Collected data:
══════════

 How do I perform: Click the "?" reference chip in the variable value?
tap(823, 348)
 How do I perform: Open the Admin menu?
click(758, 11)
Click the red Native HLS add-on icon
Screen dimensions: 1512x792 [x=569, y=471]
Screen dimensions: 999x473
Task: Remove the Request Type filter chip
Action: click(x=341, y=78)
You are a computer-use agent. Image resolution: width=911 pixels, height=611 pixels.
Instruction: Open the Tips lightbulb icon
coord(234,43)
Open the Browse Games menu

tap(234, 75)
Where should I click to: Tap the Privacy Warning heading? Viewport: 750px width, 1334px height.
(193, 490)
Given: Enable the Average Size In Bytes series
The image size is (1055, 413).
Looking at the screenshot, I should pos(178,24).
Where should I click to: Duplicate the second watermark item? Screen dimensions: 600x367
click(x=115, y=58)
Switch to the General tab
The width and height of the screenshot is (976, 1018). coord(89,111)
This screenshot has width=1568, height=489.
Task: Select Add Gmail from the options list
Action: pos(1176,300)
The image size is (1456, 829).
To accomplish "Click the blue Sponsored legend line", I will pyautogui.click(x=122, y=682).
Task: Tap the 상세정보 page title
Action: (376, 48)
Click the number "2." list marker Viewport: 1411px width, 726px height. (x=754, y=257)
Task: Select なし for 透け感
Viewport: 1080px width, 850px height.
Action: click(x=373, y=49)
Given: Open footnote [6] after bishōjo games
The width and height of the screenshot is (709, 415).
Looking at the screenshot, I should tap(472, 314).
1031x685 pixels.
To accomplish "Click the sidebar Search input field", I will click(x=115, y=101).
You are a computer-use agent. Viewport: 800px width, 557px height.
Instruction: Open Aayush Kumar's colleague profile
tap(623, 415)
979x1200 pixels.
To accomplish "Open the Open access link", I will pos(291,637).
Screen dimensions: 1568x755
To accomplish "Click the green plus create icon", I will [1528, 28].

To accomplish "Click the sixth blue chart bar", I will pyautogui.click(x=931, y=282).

══════════

### Directions for this task
The lines that mention the word "Given" should be pulled from the records above.

### Task response
Given: Enable the Average Size In Bytes series
Given: Open footnote [6] after bishōjo games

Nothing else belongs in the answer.